■ **DATA RECORDS**:
>> begin
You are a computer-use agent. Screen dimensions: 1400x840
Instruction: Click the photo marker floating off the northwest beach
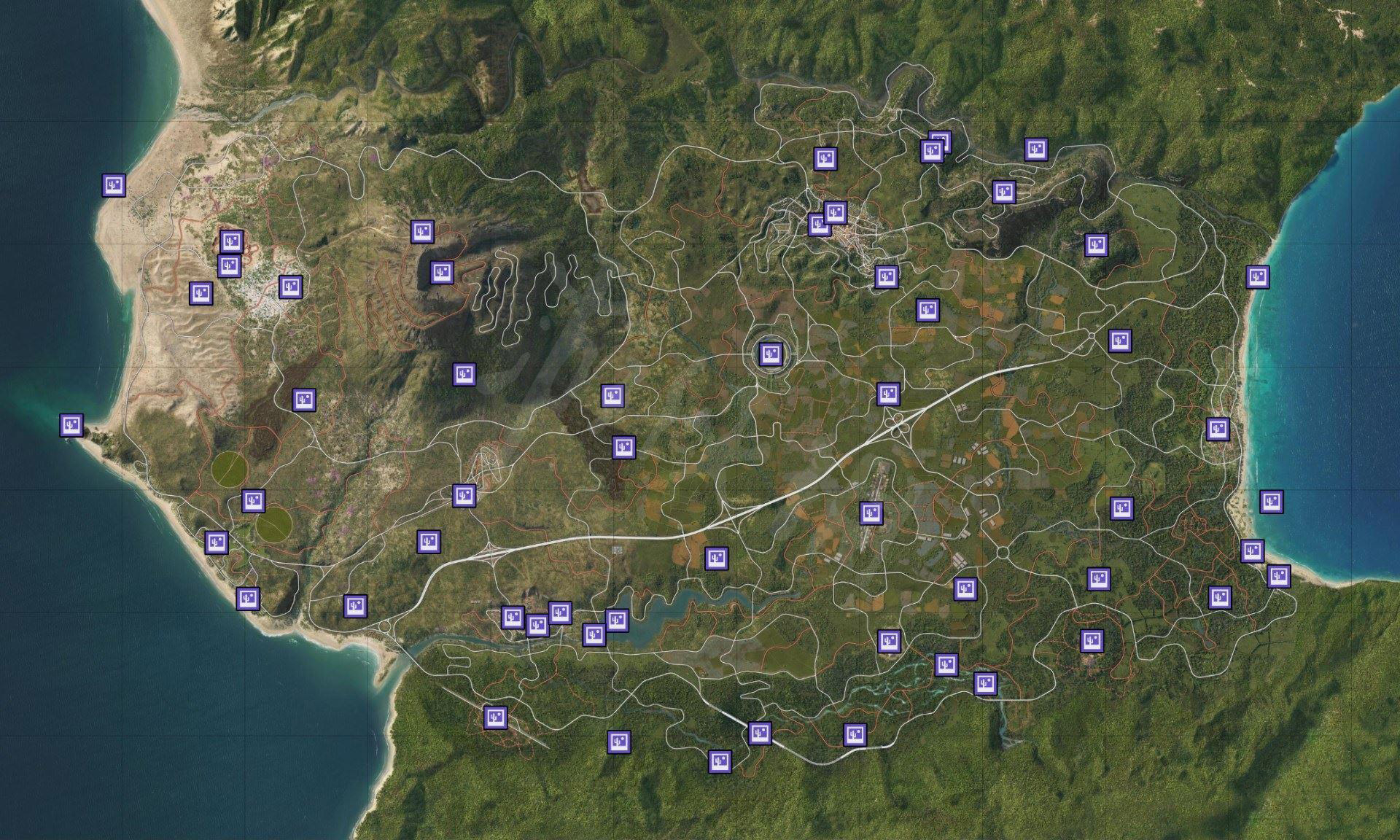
>> end
>> begin
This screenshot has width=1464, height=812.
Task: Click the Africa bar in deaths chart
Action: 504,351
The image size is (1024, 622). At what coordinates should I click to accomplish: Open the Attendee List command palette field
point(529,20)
>> end
■ **TASK TO COMPLETE**: Retype the entries from the line containing "This screenshot has width=1464, height=812." through the line containing "point(529,20)", with no changes.

■ **FULL ANSWER**:
This screenshot has width=1464, height=812.
Task: Click the Africa bar in deaths chart
Action: 504,351
The image size is (1024, 622). At what coordinates should I click to accomplish: Open the Attendee List command palette field
point(529,20)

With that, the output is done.